→ Textauszug
Davon abgesehen machte Johann Christian bald in London Karriere als Opern- und Instrumentalkomponist.
Johann Christians Musik ist wunderbar melodisch, hat viel Charme, ist elegant und ausgesprochen inspiriert. Eine wirkliche Musik zur Freude und zum Genuss! Die Musik ist der vollkommenste Typus der Kunst, sie verrät nie ihr letztes Geheimnis, meinte schon Oscar Wilde. Und das gilt für alle große Musik!
Etwas despektierlich sprach Johann Christian über die Musik des Alten Bach seines Vaters, denn er bezeichnete diesen als „Alte Perrücke“, was ironisch gemeint war und aus seiner Zeit heraus durchaus verständlich ist. Johann Christian Bach war ohne Frage der weltläufigste der Bach-Familie. Und auch der Einzige, der wirklich von einem herausragenden Maler porträtiert wurde, nämlich von Thomas Gainsborough, mit dem der Komponist befreundet war. In London initiierte Johann Christian eine eigene Konzert-Reihe mit dem Gambisten und Komponisten Carl Friedrich Abel. Er war nicht allein Klavierlehrer der englischen Königsfamilie, sondern zugleich Meister der italienischen und selbst der französischen Oper.

→ Aufgabe A
Stelle den Abschnitt der Einträge, der mit der Zeile beginnt, die „You are a computer-use agent. Viewport: 784px“ enthält, und mit der Zeile endet, die „will [737, 454].“ enthält, einschließlich beider Zeilen als nummerierte Liste dar. Leerzeilen entfallen.

→ Material
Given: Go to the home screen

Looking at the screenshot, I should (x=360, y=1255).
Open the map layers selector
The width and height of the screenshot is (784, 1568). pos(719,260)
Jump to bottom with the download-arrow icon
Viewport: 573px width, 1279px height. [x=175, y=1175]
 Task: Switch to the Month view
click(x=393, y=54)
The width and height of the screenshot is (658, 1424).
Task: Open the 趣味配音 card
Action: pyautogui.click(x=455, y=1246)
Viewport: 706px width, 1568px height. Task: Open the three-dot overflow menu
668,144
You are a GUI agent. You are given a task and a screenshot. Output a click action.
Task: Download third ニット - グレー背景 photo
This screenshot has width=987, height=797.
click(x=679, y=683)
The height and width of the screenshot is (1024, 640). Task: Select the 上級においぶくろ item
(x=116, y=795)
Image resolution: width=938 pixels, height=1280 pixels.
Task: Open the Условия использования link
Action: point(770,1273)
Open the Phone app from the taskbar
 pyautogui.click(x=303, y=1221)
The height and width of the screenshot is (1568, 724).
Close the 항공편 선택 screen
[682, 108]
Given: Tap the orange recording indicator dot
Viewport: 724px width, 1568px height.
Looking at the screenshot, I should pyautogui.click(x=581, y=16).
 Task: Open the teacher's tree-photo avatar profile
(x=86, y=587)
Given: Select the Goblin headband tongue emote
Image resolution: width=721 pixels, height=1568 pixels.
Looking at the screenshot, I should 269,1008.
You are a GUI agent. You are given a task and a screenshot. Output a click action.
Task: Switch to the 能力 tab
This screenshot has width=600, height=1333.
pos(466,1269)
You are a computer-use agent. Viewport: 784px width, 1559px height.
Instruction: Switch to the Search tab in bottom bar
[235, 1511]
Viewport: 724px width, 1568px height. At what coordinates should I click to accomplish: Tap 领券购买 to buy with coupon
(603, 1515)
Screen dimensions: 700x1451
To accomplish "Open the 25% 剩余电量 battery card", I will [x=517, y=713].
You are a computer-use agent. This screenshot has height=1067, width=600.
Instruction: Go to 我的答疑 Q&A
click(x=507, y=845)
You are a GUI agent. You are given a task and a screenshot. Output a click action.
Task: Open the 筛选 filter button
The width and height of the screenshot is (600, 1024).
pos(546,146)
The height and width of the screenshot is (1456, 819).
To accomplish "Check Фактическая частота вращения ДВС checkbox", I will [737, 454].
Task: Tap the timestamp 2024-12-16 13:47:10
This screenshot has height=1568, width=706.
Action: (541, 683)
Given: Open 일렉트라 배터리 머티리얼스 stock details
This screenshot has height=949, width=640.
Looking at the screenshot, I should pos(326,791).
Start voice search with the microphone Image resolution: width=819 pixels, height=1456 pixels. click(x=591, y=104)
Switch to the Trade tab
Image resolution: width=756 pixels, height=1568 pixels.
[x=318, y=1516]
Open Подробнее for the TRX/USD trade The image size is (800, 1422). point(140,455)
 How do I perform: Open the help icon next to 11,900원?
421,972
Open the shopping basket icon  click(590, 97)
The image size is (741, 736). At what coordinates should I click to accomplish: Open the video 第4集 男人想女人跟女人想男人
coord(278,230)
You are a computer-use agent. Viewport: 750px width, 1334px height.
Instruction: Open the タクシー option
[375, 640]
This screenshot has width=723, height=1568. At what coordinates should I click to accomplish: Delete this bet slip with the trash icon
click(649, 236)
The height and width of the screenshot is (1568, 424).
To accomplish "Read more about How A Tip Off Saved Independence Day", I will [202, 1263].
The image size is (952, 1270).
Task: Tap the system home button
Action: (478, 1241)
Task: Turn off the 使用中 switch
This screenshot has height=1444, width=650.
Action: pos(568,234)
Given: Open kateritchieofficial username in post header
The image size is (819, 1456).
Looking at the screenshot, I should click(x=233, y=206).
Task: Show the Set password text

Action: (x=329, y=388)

→ Aufgabe B
Schreibe aus dem Text über Johann Christian Bach den Abschnitt wörtlich ab, der mit den Worten „Johann Christians Musik“ beginnt und mit „alle große Musik!“ endet.

→ Ausgabe A
1. You are a computer-use agent. Viewport: 784px width, 1559px height.
2. Instruction: Switch to the Search tab in bottom bar
3. [235, 1511]
4. Viewport: 724px width, 1568px height. At what coordinates should I click to accomplish: Tap 领券购买 to buy with coupon
5. (603, 1515)
6. Screen dimensions: 700x1451
7. To accomplish "Open the 25% 剩余电量 battery card", I will [x=517, y=713].
8. You are a computer-use agent. This screenshot has height=1067, width=600.
9. Instruction: Go to 我的答疑 Q&A
10. click(x=507, y=845)
11. You are a GUI agent. You are given a task and a screenshot. Output a click action.
12. Task: Open the 筛选 filter button
13. The width and height of the screenshot is (600, 1024).
14. pos(546,146)
15. The height and width of the screenshot is (1456, 819).
16. To accomplish "Check Фактическая частота вращения ДВС checkbox", I will [737, 454].

→ Ausgabe B
Johann Christians Musik ist wunderbar melodisch, hat viel Charme, ist elegant und ausgesprochen inspiriert. Eine wirkliche Musik zur Freude und zum Genuss! Die Musik ist der vollkommenste Typus der Kunst, sie verrät nie ihr letztes Geheimnis, meinte schon Oscar Wilde. Und das gilt für alle große Musik!